Un verre "talokpémi" rempli d'alcool Sodabi (photo d'illustration)
La comsommation de 770 litres de Sodabi (Alcool local) frelatés évitée aux populations grâce à la vigilance de la police républicaine.
L’affaire remonte au 23 octobre 2025, selon le point fait mardi 3 février 2026 sur ses canaux digitaux. Ce jour-là, le commissariat de l’arrondissement de Dévè a saisi 770 littres d’alcool de fabrication locale, communément appelé sodabi en raison de sa « qualité douteuse» au village Ayomi-Centre, arrondissement d'Ayomi dans la commune de Dogbo.

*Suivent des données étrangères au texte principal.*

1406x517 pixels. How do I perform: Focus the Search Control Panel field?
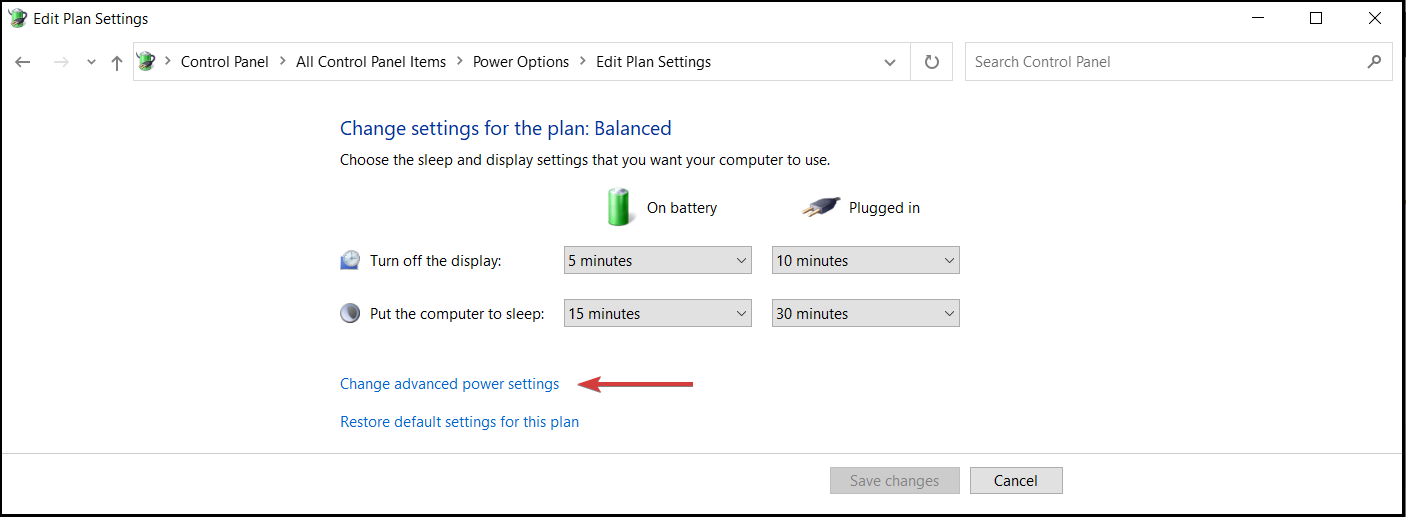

Face aux soupçons, les enquêteurs décident de s’en remettre à l’expertise scientifique. «Pour s'assurer de la qualité du produit mis en cause, cette unité de police avait réquisitionné le Laboratoire central de Contrôle de la Sécurité sanitaire des Aliments qui s'est prononcé quelques mois plus tard», indique le compte rendu de la police.

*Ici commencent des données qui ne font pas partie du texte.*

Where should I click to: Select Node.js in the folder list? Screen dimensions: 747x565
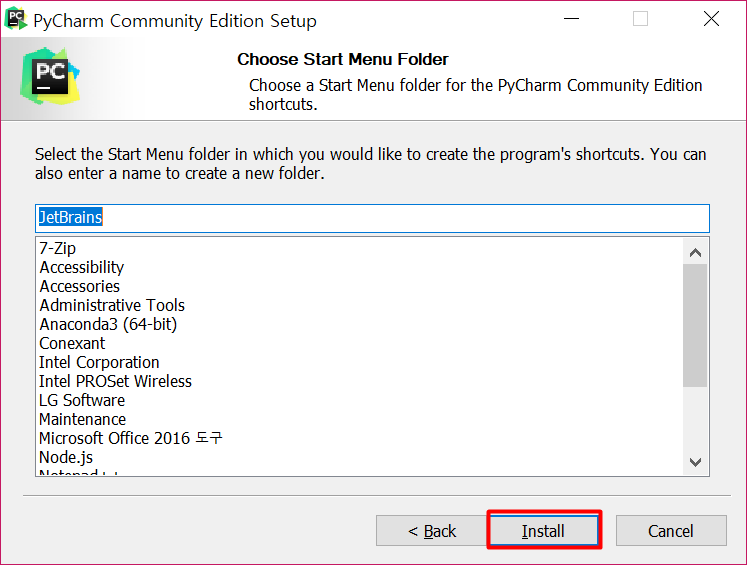point(66,457)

Après un trimestre d’analyses, le sodabi saisi est déclaré impropre à la consommation humaine par le Laboratoire central de Contrôle de la Sécurité sanitaire des Aliments
À travers cette affaire, la Police républicaine entend attirer l’attention sur les dangers que peuvent représenter certains alcools de fabrication locale. Elle invite la population à faire preuve de prudence et de vigilance quant à la qualité des boissons consommées.
La question de la consommation de l’alcool frelaté avait été abordés au parlement avec la 9è mandature. Au cours de la plénière du jeudi 16 mai 2024 de l’Assemblée nationale du Bénin, les députés avaient consacré une question orale avec débat à la fabrication, la commercialisation et la consommation de l’alcool frelaté.
Les députés avaient affirmé l'urgence d’agir pour sauver la jeunesse surtout dans le septentrion comme l’avait exposé Banouto en 2022, dans une enquête grand format sur le phénomène. Le dossier semble ne plus évoluer depuis lors.